The line that contains "Focus the 車型名稱" marks the end: retype the data below exactly from its first line through that line.

***** Supplied information *****

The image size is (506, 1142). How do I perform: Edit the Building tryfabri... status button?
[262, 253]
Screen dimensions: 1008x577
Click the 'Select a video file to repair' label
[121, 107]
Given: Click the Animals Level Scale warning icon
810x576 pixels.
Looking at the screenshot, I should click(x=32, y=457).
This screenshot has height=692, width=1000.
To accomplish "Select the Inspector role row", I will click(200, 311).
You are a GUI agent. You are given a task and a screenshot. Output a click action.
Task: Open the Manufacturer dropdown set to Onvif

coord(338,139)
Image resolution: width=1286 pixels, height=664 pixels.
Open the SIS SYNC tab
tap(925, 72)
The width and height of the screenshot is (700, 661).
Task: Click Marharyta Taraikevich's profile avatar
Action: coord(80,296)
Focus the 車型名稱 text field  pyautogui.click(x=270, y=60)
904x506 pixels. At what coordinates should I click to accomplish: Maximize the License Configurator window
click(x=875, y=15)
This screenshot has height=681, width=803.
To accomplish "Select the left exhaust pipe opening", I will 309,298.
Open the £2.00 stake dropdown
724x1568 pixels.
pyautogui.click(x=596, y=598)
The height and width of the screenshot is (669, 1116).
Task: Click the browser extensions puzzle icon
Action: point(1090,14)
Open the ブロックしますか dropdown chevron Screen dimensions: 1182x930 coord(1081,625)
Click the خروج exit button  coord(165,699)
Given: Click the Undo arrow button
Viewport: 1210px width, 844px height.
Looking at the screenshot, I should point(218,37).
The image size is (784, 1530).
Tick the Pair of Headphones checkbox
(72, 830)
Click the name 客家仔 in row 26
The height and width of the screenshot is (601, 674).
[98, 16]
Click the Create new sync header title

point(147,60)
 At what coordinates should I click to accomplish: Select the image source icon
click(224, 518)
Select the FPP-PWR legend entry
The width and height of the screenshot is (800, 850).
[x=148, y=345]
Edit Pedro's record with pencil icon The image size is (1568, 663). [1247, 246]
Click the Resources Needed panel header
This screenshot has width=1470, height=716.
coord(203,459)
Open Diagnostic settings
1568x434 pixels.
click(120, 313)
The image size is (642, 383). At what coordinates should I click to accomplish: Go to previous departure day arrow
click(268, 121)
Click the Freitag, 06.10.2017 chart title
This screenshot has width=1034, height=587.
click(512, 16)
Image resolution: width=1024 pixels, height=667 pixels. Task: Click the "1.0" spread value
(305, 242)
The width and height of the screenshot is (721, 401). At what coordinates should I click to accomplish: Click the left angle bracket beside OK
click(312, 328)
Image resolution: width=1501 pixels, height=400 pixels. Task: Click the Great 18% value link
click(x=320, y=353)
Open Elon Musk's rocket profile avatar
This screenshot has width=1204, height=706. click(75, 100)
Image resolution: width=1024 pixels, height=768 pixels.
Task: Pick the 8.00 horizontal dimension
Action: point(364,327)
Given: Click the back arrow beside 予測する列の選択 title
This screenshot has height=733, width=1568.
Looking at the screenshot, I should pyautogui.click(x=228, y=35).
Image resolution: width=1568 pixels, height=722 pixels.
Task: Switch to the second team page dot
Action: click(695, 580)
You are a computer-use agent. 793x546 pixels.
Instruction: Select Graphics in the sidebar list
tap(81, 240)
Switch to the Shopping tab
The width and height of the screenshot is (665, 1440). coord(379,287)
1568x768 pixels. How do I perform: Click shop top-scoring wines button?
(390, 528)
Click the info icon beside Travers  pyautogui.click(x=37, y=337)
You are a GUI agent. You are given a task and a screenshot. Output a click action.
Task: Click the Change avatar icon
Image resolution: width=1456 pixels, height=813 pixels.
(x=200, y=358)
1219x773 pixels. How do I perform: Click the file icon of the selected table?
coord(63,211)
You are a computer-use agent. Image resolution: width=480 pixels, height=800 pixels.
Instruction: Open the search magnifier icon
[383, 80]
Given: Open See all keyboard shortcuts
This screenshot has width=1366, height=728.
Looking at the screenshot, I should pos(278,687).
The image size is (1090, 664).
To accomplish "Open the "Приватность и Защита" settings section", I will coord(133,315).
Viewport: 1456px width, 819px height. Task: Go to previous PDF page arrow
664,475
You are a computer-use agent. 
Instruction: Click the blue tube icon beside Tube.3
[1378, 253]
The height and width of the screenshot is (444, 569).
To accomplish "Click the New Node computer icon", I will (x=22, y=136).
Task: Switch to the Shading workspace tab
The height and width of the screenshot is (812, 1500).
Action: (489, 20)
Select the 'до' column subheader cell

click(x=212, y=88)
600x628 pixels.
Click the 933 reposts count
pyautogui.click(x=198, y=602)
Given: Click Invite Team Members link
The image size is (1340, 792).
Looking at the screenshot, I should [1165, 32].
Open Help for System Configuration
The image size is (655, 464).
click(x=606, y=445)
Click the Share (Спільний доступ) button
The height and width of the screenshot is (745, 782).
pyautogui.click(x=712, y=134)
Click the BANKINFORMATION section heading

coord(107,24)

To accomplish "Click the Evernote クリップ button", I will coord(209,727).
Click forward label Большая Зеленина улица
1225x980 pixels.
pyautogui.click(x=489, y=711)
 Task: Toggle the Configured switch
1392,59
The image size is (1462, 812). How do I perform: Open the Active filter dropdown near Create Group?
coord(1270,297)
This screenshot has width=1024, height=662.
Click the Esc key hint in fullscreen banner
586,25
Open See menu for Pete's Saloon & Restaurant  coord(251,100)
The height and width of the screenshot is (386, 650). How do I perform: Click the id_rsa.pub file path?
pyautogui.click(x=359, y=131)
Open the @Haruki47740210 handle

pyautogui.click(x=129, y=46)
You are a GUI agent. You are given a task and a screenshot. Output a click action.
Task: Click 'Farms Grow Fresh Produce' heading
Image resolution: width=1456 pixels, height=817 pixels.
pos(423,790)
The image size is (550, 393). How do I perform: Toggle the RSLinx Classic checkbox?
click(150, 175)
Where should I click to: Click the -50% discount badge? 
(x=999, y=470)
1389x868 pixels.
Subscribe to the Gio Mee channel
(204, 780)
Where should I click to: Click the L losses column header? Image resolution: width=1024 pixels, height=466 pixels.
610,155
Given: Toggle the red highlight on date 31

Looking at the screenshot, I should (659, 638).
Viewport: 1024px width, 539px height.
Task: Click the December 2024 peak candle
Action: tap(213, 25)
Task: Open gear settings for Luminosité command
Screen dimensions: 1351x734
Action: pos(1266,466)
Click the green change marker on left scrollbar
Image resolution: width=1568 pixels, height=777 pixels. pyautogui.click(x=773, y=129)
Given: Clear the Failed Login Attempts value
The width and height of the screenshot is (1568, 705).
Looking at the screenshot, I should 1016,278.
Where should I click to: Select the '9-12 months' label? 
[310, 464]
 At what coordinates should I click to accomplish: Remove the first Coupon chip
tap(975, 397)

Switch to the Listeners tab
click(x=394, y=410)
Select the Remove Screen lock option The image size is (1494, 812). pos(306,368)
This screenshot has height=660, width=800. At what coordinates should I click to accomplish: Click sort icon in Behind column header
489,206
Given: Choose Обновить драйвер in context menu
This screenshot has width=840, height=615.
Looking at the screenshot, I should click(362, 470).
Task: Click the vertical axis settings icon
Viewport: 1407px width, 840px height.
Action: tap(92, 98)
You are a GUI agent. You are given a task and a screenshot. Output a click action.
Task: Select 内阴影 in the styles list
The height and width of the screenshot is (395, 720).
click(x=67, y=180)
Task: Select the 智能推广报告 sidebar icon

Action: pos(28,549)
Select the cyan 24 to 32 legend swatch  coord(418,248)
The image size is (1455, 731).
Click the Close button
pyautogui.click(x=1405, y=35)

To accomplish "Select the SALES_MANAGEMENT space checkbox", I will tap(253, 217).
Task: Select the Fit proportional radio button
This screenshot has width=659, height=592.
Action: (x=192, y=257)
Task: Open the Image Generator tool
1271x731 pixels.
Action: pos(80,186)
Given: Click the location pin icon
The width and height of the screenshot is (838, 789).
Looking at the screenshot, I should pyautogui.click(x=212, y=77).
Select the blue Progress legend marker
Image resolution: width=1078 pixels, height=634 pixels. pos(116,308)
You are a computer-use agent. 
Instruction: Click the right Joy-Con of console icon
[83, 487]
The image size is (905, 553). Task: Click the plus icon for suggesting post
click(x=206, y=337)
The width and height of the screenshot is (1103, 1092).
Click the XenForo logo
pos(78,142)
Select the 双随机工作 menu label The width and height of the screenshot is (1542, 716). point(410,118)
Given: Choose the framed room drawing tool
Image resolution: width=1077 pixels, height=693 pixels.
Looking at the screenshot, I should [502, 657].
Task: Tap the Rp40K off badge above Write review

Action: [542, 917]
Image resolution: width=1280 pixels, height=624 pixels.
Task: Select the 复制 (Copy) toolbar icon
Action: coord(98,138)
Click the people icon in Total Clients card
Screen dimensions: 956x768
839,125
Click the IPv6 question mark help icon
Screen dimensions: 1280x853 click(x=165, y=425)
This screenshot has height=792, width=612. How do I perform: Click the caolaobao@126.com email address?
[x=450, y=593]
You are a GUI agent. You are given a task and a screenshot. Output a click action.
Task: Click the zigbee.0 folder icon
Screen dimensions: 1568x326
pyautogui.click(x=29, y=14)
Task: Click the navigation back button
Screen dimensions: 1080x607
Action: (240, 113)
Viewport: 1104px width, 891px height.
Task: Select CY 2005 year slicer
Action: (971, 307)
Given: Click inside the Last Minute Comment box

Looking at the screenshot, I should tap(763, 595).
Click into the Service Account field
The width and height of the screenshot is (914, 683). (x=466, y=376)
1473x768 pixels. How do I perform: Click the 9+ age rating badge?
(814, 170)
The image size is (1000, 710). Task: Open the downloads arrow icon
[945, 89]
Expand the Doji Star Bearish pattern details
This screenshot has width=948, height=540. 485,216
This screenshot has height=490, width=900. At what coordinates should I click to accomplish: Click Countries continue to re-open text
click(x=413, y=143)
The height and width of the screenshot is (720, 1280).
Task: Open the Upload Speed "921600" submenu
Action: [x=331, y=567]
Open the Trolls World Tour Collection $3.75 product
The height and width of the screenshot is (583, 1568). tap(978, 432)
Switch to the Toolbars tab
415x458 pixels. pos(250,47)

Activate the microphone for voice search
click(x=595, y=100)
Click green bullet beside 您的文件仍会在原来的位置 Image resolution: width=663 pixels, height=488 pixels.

*****

-- Answer to the exercise --
The image size is (506, 1142). How do I perform: Edit the Building tryfabri... status button?
[262, 253]
Screen dimensions: 1008x577
Click the 'Select a video file to repair' label
[121, 107]
Given: Click the Animals Level Scale warning icon
810x576 pixels.
Looking at the screenshot, I should click(x=32, y=457).
This screenshot has height=692, width=1000.
To accomplish "Select the Inspector role row", I will click(200, 311).
You are a GUI agent. You are given a task and a screenshot. Output a click action.
Task: Open the Manufacturer dropdown set to Onvif

coord(338,139)
Image resolution: width=1286 pixels, height=664 pixels.
Open the SIS SYNC tab
tap(925, 72)
The width and height of the screenshot is (700, 661).
Task: Click Marharyta Taraikevich's profile avatar
Action: coord(80,296)
Focus the 車型名稱 text field  pyautogui.click(x=270, y=60)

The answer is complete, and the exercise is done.